WORK TO DO: Could you render the material below, from the line containing "1530x2040 pixels." through the end of the material, as a JSON list of strings with one string per line, skipping blank lines and leaving out the pictures?

(Stored records)

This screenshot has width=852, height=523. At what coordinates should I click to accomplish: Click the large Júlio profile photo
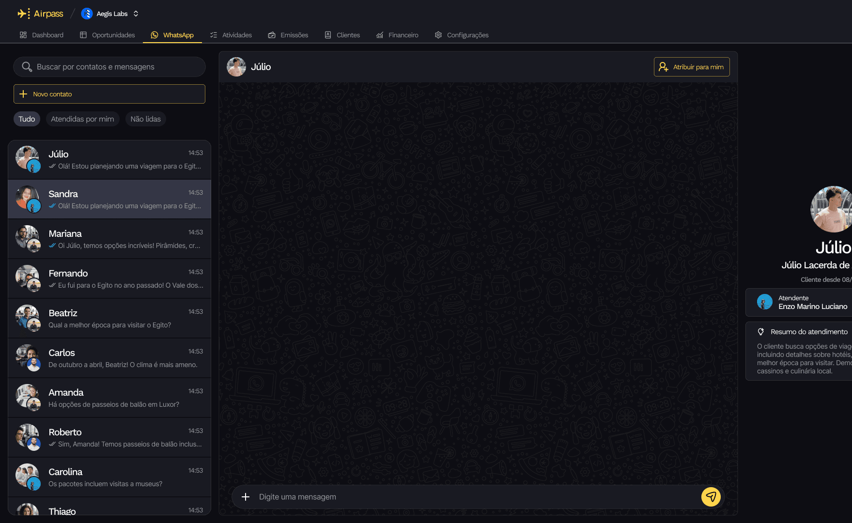[x=832, y=209]
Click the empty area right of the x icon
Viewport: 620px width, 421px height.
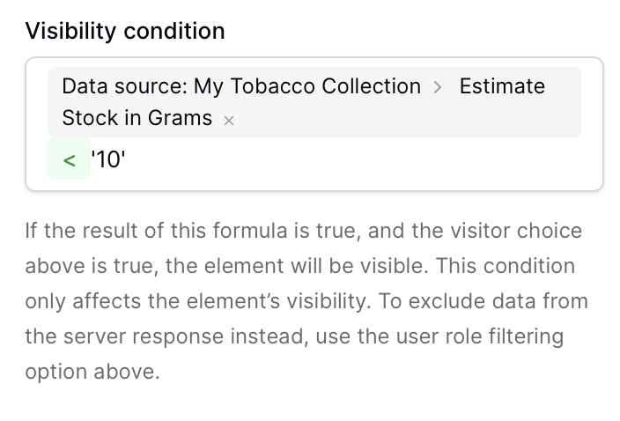coord(396,119)
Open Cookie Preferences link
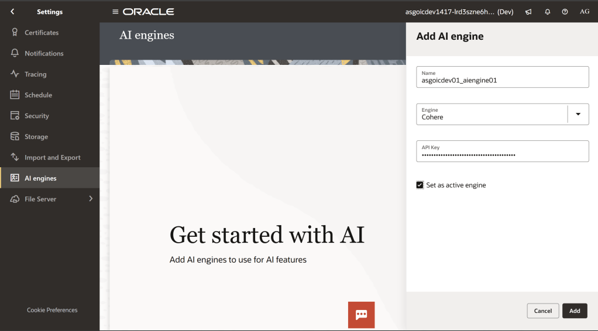Screen dimensions: 598x331 point(52,310)
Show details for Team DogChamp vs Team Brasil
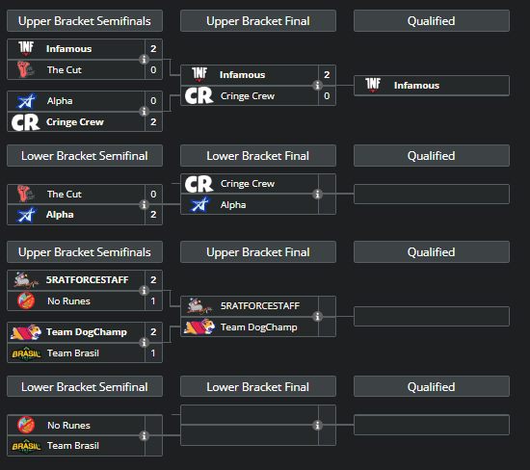The height and width of the screenshot is (470, 530). pos(144,342)
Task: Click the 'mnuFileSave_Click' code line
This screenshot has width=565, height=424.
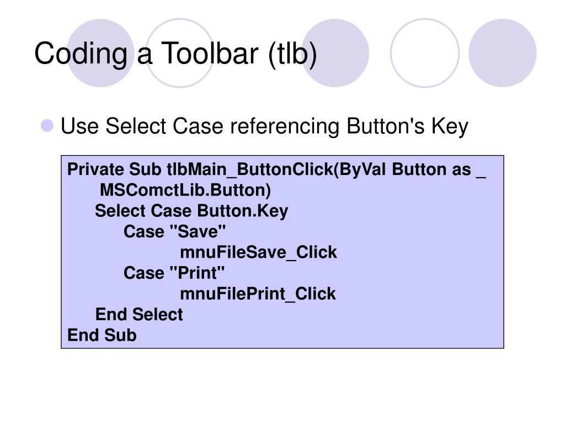Action: [258, 252]
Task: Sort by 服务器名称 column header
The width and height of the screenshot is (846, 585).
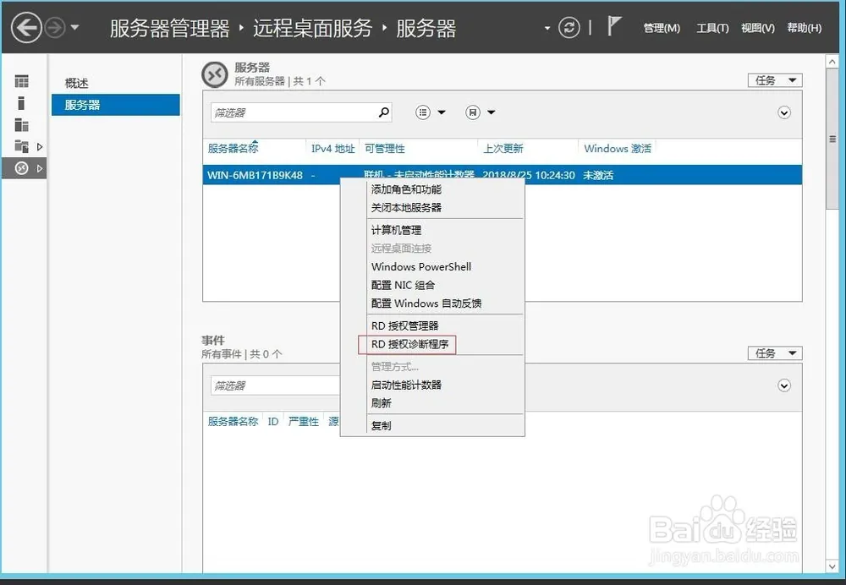Action: coord(233,149)
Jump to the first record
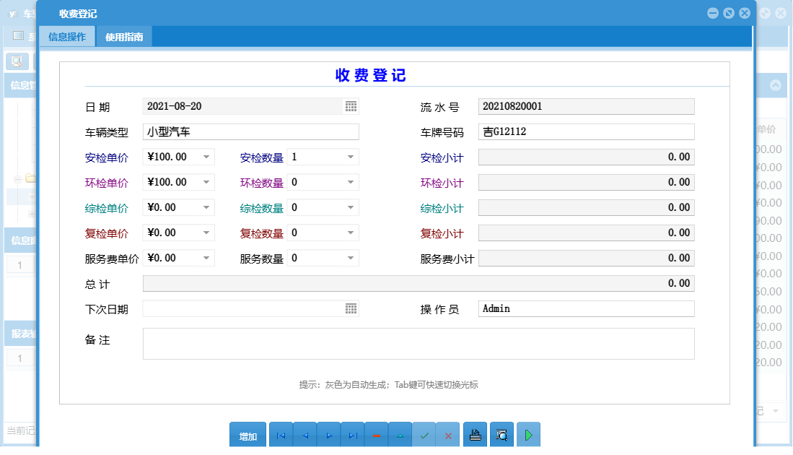This screenshot has height=455, width=793. click(281, 434)
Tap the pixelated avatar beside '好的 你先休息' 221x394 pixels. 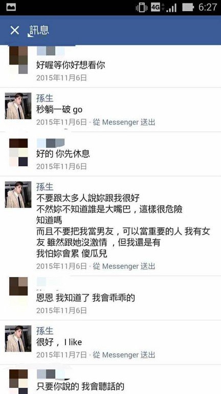coord(18,152)
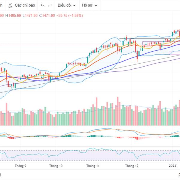The width and height of the screenshot is (180, 180).
Task: Select the black horizontal line drawing
Action: click(x=131, y=39)
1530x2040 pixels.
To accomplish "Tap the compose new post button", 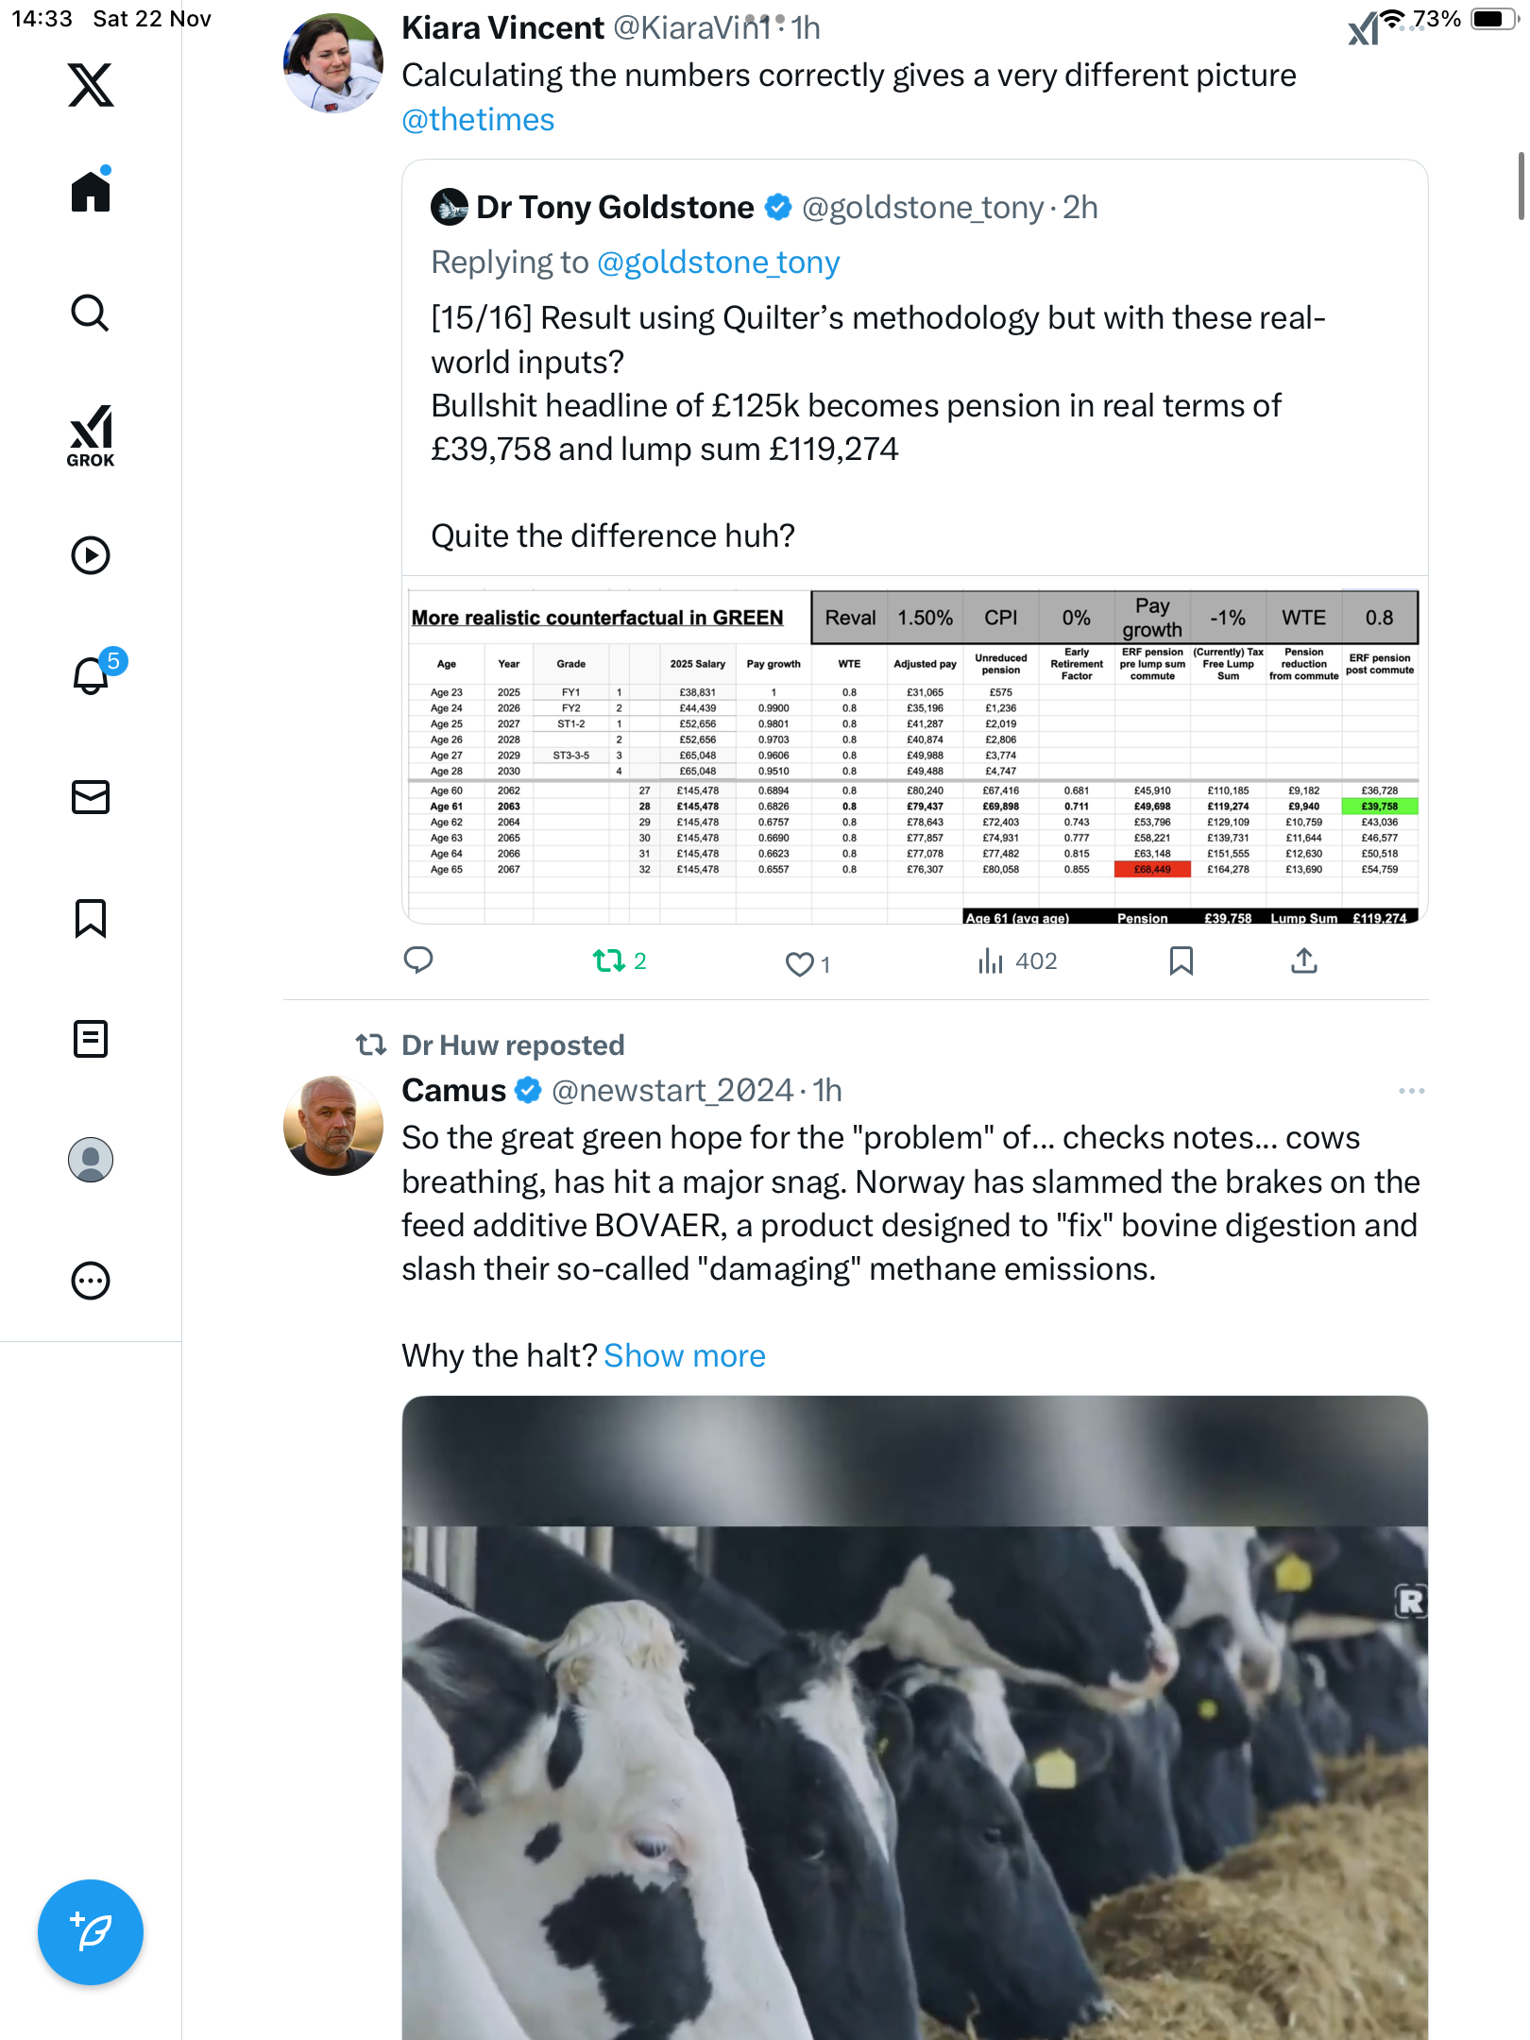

EXERCISE ANSWER:
[
  "1530x2040 pixels.",
  "To accomplish \"Tap the compose new post button\", "
]